I propose to look at the chorus, focusing on its stage existence and the images of its transformation rather than its essential message. One opportunity to do so presents itself in the opening scene of Constitution for a Chorus of Poles, alluded to above: below the projection reading ‘Concerned for the well-being of our homeland and its future’ we see a group of fifty-five people who differ from one another in terms of almost every conceivable identity category. They stand in a single row, filling the breadth of the stage along its rear wall, watching the audience entering the auditorium and taking their seats exactly opposite. Once seated, viewers for their part begin to examine physical and symbolic relations between the chorus, the title of the performance (describing the chorus as a chorus of Poles), the words seen on stage above the chorus – and the audience themselves.

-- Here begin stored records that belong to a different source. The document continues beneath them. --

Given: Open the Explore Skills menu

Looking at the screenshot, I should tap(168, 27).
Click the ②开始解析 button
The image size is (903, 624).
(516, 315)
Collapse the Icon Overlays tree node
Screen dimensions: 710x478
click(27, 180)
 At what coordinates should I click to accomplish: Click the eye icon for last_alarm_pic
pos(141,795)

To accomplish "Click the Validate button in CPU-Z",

This setting enables us to see in a nutshell mechanisms and processes which will take place during the performance: what is the chorus, what does it represent and what role does it play? As illustrated by this constellation opening the performance, the chorus is nothing but ‘itself’, a collective form which has people organised into one common category: namely, the chorus. Rather than a tautology, this definition is an indication of the unique media quality of the chorus, a quality which reflects its contemporary aesthetic reality as well as the historic reality of its classical model. In classical drama, the chorus always had a highly self-referential nature, playing as it had the role of chorus.16 In classical plays, the chorus is described as ‘chorus’: its diegetic dimension equals the extra-diegetic one.17 The place of the chorus within theatre as an institution is consistent with its place in a drama: in both cases, the chorus is a chorus. In other words, the classical chorus was not a representation of any dramatis personae, but stood out on account of its self-referentiality in the diegetic world of drama as the institution of a theatre chorus came into being.18 As theatre scholar Detlev Baur has argued, this institutional role was set firmly in the spot in between drama and theatre as an institution:

By the power of choral convention, the choristers are transformed into the actor known as ‘the chorus’ even before the play or rehearsal begins. […] The character of the chorus is not subject to a full-blown illusion: instead, it remains connected with its actual surroundings, where it takes a performative, artistic-ritualistic role.19

As an institution that stands between audience and drama, the chorus has come to play its cultural and political role – that of creating its audience – by exposing and commenting on the diegetic framework.20 The framework is exposed quite literally: the audience is confronted with the chorus as a group of people who are neither ‘in costume’ nor in any way situated in a fictional context. By reflecting the gaze of the audience, the choristers emphasise that the boundary between fiction and reality is not determined by the existence of the dramatic text.21 This boundary is a feature of theatre as an institution: an institution which changes the framework and the context of our reception by defining a certain topology of the stage or, in other words, the relational arrangements between audience, performers and architecture.22 Under no circumstances should the fact that the choristers take the role of ‘themselves’ be confused with their everyday identity: rather, it must be received precisely as a role, defined by the context of the stage: in other words, by the architectural, aesthetic and institutional dispositive.23 Thus the process of becoming a (stage) subject, the reconfiguration of the logic of identity representation takes place at the institutional-diegetic level, at the level of conventional fiction – that is, within the framework that has been accepted by the audience and emphasises the fictional nature of stage subjectivity.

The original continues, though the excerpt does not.